• What is required: Could you find every line in the entries below that holds the word "agent" and copy it?

--- START ---

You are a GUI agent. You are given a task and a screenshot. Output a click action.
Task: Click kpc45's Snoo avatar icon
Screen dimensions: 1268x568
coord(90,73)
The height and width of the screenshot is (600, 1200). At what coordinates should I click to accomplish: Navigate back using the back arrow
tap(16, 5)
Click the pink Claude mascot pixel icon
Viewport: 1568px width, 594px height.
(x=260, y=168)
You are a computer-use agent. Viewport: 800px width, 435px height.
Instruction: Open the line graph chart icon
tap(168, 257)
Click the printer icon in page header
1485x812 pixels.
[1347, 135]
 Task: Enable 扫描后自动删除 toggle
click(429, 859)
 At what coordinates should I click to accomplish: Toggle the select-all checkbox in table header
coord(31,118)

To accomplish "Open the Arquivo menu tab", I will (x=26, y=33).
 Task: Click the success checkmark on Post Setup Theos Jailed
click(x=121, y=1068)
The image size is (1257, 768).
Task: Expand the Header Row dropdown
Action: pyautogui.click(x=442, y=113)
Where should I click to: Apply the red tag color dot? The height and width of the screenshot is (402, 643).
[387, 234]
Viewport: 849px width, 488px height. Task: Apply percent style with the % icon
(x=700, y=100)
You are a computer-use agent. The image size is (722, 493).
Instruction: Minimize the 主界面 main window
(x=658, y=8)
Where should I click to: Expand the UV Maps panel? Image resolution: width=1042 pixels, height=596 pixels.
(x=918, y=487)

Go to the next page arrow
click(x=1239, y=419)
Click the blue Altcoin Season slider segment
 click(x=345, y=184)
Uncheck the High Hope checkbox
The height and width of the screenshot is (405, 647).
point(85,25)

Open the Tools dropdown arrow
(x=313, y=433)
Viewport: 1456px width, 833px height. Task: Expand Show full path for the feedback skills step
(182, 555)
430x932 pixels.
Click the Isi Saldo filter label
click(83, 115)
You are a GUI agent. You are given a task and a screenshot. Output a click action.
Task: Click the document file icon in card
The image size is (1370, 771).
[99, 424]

--- END ---

• Exercise answer:
You are a GUI agent. You are given a task and a screenshot. Output a click action.
You are a computer-use agent. Viewport: 800px width, 435px height.
You are a computer-use agent. The image size is (722, 493).
You are a GUI agent. You are given a task and a screenshot. Output a click action.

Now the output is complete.